§ **TEXT TO READ**
** Start **
AJ Bell Fee Calculator
Estimate annual AJ Bell platform and dealing costs for ISAs, SIPPs, and dealing accounts. Adjust your portfolio size, asset mix, and trading frequency to see a practical fee breakdown and a visual chart of where your charges come from.
Calculator
This tool uses an estimated AJ Bell style charging model for illustration: tiered custody on funds, capped custody on shares and ETFs, £5 one-off online deals, and £1.50 regular investment deals.
Your estimated results
Enter your assumptions and click calculate to see your estimated AJ Bell charges.
How to use an AJ Bell fee calculator effectively
An AJ Bell fee calculator helps investors estimate the cost of holding investments on one of the UK’s most popular direct-to-investor platforms. If you are comparing a Stocks and Shares ISA, a SIPP, or a general dealing account, understanding platform charges can make a meaningful difference to long-term outcomes. Even when annual fees look small, they can compound year after year and reduce your net return. That is why a calculator is useful: it turns a schedule of percentages, caps, and dealing charges into something practical you can use for budgeting and platform comparison.
** End **
§ **BRIEF 1**
Repeat the stretch of the fee calculator text from "Your estimated results" through "and platform comparison." word for word.

§ **PROVIDED MATERIAL**
** Start **
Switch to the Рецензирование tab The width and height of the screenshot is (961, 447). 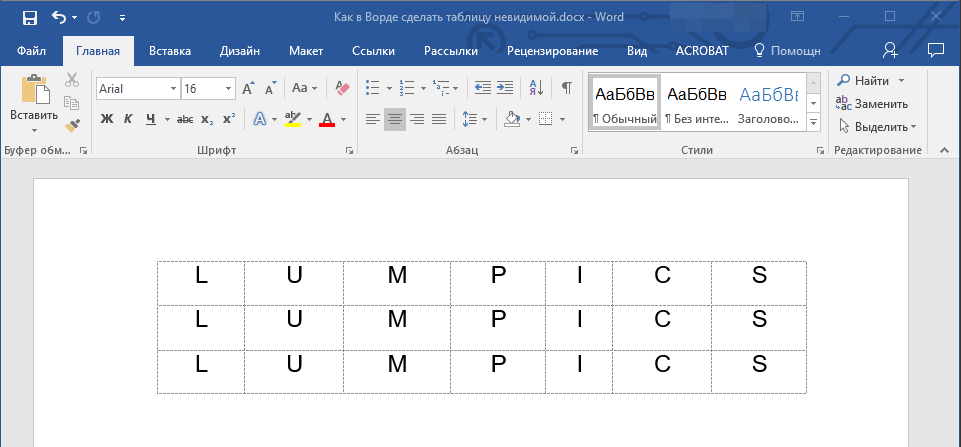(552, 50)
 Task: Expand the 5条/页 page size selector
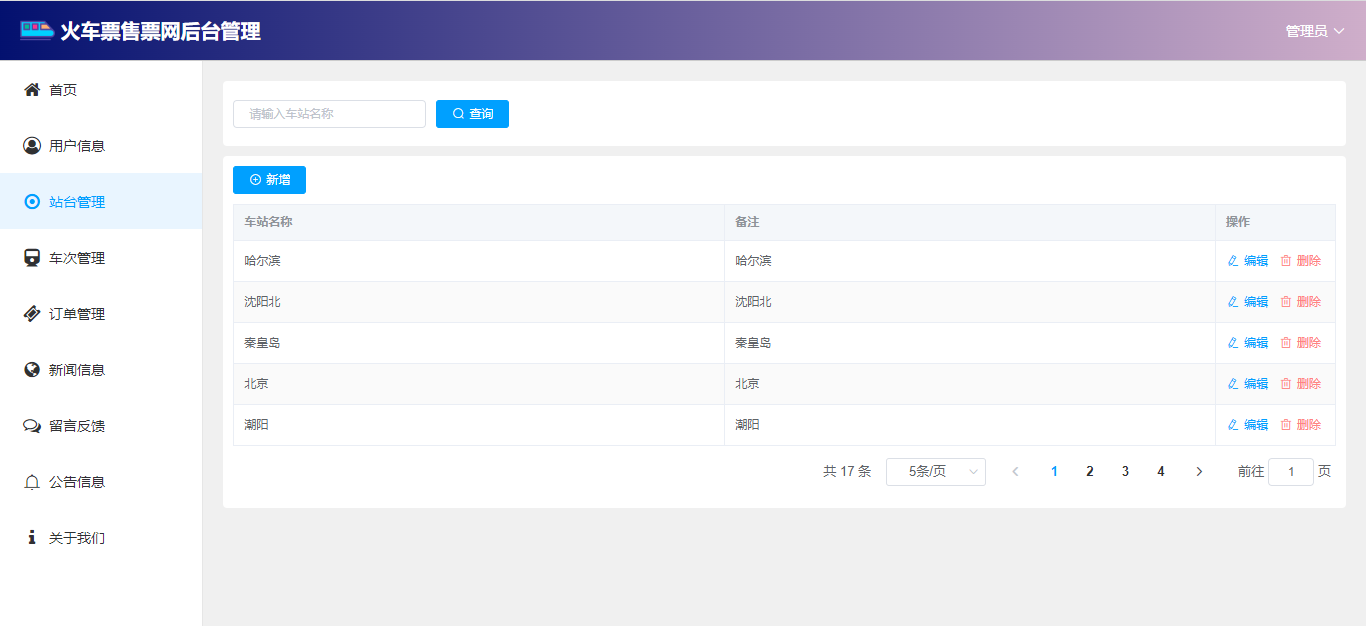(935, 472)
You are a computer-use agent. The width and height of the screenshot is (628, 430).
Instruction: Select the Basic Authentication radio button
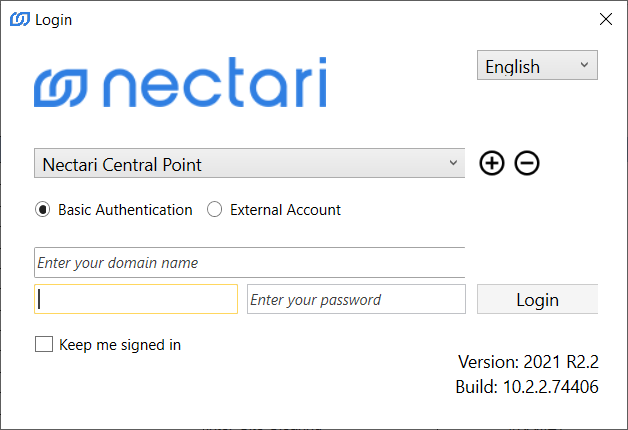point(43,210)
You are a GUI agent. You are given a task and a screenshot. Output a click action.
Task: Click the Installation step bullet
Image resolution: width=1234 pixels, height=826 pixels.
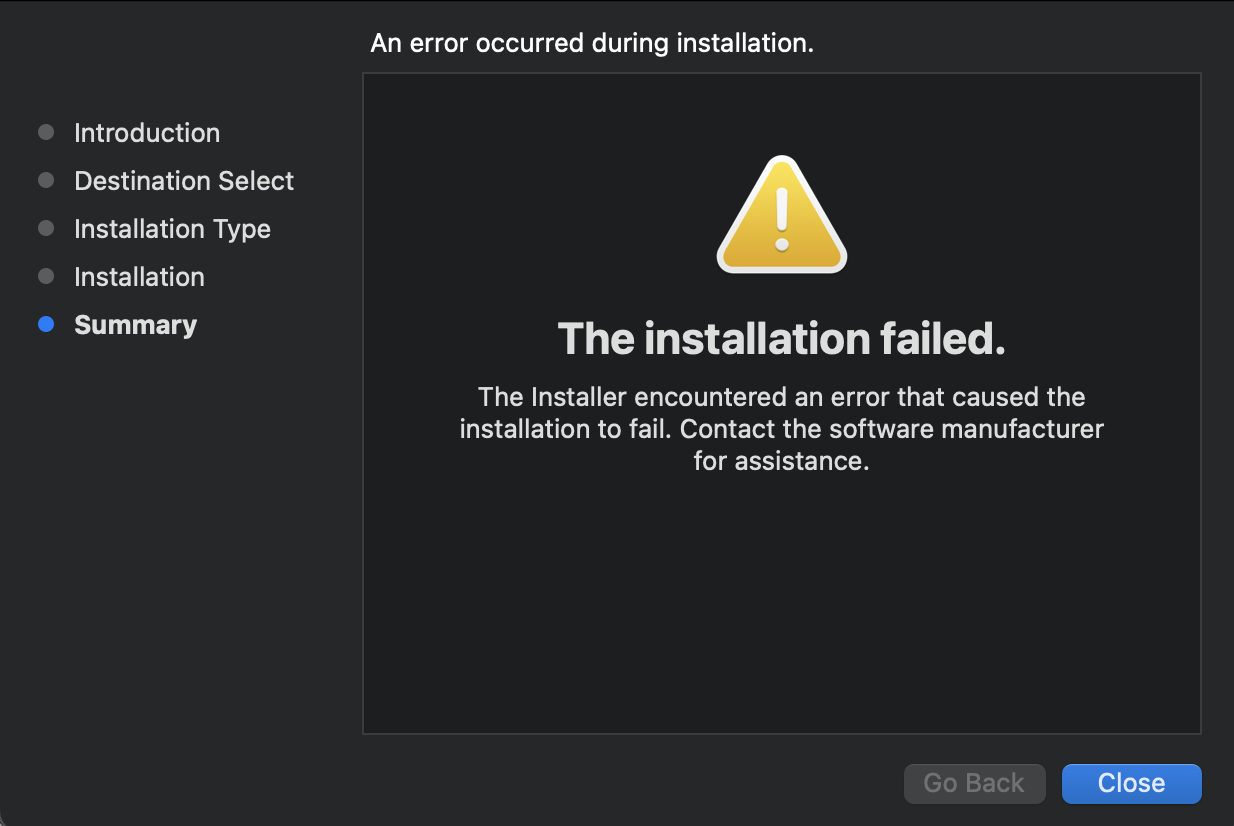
** End **
§ **BRIEF 2**
Format the stretch of the entries from the line containing "You are a computer-use" through the end of the entries as a numbered list. Skip blank lines and leave the pictures out.

§ **FINAL ANSWER 1**
Your estimated results
Enter your assumptions and click calculate to see your estimated AJ Bell charges.
How to use an AJ Bell fee calculator effectively
An AJ Bell fee calculator helps investors estimate the cost of holding investments on one of the UK’s most popular direct-to-investor platforms. If you are comparing a Stocks and Shares ISA, a SIPP, or a general dealing account, understanding platform charges can make a meaningful difference to long-term outcomes. Even when annual fees look small, they can compound year after year and reduce your net return. That is why a calculator is useful: it turns a schedule of percentages, caps, and dealing charges into something practical you can use for budgeting and platform comparison.

§ **FINAL ANSWER 2**
1. You are a computer-use agent. The width and height of the screenshot is (628, 430).
2. Instruction: Select the Basic Authentication radio button
3. point(43,210)
4. You are a GUI agent. You are given a task and a screenshot. Output a click action.
5. Task: Click the Installation step bullet
6. Image resolution: width=1234 pixels, height=826 pixels.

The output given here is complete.